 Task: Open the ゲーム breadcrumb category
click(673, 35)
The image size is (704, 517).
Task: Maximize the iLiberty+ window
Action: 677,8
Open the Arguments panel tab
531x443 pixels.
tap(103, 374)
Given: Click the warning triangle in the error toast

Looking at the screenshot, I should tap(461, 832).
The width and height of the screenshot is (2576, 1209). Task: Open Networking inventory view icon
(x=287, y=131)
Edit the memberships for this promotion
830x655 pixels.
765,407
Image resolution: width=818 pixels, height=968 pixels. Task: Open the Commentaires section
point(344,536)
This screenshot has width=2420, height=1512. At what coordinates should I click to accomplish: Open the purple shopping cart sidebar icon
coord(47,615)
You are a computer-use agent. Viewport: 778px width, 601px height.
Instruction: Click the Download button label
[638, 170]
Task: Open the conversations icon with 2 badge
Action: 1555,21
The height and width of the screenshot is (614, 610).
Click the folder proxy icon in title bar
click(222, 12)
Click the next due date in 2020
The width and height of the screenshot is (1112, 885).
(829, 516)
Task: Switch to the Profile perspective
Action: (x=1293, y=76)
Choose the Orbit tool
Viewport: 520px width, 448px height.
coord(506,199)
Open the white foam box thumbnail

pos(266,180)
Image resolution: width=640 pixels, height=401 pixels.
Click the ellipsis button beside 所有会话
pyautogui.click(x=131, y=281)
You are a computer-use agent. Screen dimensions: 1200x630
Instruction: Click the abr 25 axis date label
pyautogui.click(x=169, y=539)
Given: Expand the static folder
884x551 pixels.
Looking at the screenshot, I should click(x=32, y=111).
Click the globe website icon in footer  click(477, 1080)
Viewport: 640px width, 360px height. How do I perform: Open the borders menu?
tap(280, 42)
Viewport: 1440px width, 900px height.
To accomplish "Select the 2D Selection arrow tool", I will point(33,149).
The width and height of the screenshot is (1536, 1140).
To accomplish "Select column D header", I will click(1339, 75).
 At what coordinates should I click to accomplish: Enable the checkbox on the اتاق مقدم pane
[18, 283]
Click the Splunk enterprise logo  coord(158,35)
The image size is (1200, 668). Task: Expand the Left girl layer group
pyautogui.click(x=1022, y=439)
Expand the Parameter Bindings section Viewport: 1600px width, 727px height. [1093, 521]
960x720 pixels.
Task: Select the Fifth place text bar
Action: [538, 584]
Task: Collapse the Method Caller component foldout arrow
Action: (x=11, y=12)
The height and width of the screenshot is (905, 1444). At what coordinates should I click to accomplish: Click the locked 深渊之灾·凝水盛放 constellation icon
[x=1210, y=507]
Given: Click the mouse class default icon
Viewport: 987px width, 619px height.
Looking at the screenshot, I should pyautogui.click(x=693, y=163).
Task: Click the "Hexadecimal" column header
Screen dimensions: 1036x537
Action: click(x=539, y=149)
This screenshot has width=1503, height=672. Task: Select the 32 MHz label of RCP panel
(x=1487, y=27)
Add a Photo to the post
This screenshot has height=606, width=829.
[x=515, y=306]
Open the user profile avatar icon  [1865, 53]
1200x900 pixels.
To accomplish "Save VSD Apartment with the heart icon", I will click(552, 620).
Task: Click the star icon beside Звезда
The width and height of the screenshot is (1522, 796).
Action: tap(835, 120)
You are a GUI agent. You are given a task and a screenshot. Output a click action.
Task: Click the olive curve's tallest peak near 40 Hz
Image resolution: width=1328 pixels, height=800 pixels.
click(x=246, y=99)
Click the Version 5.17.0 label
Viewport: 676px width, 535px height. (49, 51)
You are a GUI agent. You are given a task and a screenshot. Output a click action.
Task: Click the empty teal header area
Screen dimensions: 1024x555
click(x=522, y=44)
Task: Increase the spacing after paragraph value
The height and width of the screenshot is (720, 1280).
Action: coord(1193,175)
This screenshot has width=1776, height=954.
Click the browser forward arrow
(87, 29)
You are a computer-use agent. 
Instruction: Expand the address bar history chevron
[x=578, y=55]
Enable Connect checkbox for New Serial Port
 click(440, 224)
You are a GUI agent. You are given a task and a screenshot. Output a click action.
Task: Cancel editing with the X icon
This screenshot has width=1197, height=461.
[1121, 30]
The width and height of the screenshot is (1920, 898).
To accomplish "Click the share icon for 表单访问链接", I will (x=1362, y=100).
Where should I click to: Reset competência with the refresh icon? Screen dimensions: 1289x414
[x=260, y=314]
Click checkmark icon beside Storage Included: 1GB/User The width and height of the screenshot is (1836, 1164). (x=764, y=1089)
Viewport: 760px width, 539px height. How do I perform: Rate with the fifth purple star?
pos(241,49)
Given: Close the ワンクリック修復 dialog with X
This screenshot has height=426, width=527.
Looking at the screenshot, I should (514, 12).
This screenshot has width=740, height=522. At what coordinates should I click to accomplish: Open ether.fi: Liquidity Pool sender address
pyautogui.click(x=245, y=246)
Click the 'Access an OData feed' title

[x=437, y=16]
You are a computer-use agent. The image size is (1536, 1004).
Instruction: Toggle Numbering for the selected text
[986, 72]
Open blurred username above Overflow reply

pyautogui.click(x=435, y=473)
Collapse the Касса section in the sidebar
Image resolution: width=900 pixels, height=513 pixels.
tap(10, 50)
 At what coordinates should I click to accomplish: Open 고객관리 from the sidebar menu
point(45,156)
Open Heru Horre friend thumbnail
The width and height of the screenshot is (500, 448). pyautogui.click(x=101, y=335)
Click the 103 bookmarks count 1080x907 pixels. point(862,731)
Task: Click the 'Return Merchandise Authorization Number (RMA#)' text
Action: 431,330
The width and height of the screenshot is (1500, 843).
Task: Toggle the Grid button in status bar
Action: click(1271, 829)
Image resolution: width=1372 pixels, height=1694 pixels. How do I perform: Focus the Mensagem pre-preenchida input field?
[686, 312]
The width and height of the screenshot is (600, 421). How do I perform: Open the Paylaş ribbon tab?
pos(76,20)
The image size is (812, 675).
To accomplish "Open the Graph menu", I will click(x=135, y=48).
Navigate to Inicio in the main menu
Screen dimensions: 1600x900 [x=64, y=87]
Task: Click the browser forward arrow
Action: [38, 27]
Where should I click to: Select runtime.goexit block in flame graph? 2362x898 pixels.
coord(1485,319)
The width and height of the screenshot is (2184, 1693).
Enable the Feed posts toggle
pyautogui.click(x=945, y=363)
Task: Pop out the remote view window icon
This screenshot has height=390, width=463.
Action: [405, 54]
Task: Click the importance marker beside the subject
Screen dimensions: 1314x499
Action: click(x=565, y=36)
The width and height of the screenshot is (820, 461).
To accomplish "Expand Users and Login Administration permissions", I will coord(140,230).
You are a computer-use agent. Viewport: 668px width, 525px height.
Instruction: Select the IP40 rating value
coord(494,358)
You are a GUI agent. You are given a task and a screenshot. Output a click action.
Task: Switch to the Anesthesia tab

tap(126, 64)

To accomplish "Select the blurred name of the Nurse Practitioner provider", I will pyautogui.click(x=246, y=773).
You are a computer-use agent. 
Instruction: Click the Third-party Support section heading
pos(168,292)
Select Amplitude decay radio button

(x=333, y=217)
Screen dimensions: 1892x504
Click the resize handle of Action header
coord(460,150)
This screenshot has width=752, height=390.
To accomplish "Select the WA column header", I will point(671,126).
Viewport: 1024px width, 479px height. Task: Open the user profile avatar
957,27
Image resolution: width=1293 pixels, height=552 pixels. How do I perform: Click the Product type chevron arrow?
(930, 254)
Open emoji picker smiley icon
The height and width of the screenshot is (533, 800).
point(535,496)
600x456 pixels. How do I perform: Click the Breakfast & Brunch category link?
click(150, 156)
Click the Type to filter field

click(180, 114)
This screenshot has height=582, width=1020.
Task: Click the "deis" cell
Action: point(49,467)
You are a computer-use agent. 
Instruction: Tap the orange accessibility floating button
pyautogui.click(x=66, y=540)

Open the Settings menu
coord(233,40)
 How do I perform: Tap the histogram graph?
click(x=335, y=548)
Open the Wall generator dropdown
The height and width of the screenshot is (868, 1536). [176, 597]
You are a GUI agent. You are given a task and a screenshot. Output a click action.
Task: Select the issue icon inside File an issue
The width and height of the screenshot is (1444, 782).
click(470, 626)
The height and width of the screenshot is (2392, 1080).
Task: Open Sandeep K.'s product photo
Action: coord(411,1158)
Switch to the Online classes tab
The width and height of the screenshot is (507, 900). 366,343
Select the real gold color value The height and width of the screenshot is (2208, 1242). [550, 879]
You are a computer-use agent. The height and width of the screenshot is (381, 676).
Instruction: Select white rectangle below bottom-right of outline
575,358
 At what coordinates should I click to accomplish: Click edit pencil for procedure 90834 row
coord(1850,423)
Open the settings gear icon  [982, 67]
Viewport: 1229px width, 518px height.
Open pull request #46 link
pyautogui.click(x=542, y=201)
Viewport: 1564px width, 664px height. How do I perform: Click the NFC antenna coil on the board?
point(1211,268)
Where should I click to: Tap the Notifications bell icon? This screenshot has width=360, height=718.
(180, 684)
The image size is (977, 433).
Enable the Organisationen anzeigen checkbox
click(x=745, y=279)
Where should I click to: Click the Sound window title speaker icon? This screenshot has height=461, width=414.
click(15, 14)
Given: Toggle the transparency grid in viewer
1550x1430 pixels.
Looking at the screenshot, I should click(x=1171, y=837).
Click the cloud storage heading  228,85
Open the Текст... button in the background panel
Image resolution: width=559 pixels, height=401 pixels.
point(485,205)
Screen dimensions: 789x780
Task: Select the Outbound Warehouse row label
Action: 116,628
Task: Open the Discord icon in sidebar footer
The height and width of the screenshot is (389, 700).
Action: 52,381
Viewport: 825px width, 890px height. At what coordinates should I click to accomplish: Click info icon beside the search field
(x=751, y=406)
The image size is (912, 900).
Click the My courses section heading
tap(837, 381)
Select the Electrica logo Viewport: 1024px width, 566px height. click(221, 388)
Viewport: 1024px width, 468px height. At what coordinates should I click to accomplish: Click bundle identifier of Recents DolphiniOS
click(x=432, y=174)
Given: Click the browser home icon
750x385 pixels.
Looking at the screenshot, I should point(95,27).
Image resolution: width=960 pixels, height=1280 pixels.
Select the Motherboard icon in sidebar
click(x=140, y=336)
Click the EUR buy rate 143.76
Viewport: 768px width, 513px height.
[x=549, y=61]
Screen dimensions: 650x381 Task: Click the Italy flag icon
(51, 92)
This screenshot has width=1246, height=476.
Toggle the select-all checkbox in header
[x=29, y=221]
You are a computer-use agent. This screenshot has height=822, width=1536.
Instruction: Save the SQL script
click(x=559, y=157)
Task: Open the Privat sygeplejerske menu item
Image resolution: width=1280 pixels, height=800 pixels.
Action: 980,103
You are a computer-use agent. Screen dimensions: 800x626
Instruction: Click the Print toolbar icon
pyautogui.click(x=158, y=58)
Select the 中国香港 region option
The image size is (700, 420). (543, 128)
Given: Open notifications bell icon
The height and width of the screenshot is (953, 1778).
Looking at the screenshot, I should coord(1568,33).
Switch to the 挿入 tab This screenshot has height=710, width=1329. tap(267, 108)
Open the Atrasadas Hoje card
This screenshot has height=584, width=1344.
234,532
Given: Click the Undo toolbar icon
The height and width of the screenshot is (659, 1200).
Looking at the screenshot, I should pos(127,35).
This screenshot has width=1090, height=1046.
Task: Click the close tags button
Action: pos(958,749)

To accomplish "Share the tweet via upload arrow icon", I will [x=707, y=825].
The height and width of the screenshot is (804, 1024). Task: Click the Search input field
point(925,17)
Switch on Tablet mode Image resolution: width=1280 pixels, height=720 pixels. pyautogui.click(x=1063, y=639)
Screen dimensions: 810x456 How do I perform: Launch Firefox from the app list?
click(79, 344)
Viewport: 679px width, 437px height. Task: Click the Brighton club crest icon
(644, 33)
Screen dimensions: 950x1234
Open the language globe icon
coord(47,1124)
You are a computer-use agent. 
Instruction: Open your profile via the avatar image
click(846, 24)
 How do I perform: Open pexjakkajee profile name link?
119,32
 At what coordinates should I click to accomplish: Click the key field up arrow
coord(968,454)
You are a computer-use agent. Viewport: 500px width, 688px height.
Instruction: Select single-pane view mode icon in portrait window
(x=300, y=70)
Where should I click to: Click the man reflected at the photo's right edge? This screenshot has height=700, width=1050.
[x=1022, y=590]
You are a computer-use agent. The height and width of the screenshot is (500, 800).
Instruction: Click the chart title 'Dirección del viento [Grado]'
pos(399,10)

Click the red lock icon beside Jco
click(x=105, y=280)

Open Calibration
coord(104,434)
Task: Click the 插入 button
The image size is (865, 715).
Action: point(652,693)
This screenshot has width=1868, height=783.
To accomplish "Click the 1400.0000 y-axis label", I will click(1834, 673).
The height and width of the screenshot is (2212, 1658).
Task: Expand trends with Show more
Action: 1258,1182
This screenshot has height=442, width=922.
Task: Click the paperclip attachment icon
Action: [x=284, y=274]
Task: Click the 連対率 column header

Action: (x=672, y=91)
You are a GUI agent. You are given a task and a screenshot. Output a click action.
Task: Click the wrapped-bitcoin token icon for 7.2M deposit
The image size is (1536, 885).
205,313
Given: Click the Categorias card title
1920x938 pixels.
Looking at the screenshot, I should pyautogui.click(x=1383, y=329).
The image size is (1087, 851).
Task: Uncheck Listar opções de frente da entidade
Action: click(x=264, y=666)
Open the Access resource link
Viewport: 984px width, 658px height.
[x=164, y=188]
-----
Problem description: Copy only the lines in the listing that contain "footer".

Exercise response:
Click the globe website icon in footer  click(477, 1080)
Task: Open the Discord icon in sidebar footer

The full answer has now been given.